Jaramillo, C., Lindner, M., & Rodejohann, W. (2021). Seesaw neutrino dark matter by freeze-out. Journal of Cosmology and Astroparticle Physics, 2021(04): 023. doi:10.1088/1475-7516/2021/04/023.


Cite as: https://hdl.handle.net/21.11116/0000-0009-034C-F
Abstract
We investigate whether right-handed neutrinos can play the role of the dark
matter of the Universe and be generated by the freeze-out production mechanism.

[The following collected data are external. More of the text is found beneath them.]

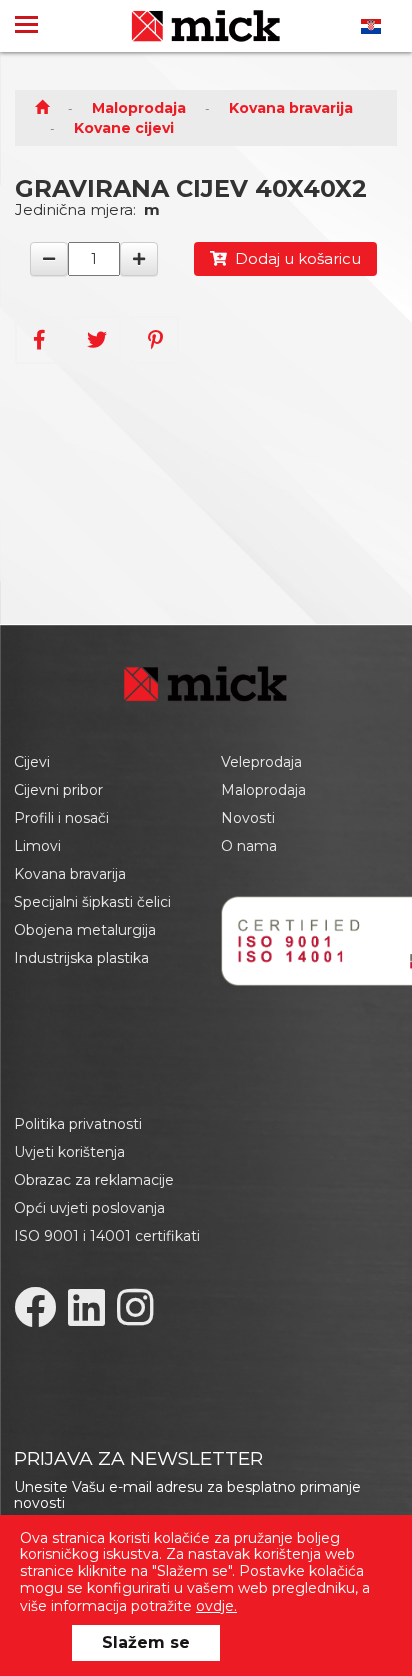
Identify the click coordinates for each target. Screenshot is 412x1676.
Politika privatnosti (78, 1124)
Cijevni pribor (58, 790)
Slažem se (146, 1642)
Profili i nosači (61, 818)
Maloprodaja (139, 108)
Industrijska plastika (81, 958)
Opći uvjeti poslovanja (89, 1208)
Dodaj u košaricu (294, 258)
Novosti (248, 818)
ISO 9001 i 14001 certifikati (107, 1236)
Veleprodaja (261, 762)
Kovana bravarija (291, 108)
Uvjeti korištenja (69, 1152)
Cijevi (32, 762)
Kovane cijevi (124, 128)
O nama (249, 846)
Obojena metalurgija (85, 930)
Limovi (37, 846)
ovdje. (216, 1606)
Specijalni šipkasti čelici (92, 902)
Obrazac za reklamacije (94, 1180)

In the standard picture, the requirement of a long lifetime of the right-handed
neutrinos implies a small neutrino Yukawa coupling. As a consequence, they
never reach thermal equilibrium, thus prohibiting production by freeze-out. We
note that this limitation is alleviated if the neutrino Yukawa coupling is
large enough in the early Universe to thermalize the sterile neutrinos, and
then becomes tiny at a certain moment, which makes them drop out of
equilibrium. As a concrete example realization of this framework, we consider a
Froggatt-Nielsen model supplemented by an additional scalar field which obeys a
global symmetry (not the flavour symmetry). Initially, the vacuum expectation
value of the flavon is such, that the effective neutrino Yukawa coupling is
large and unsuppressed, keeping them in thermal equilibrium. At some point the
new scalar also gets a vacuum expectation value that breaks the symmetry. This
may occur in such a way that the vev of the flavon is shifted to a new
(smaller) value. In that case, the Yukawa coupling is reduced such that the
sterile neutrinos are rendered stable on cosmological time scales. We show that
this mechanism works for a wide range of sterile neutrino masses.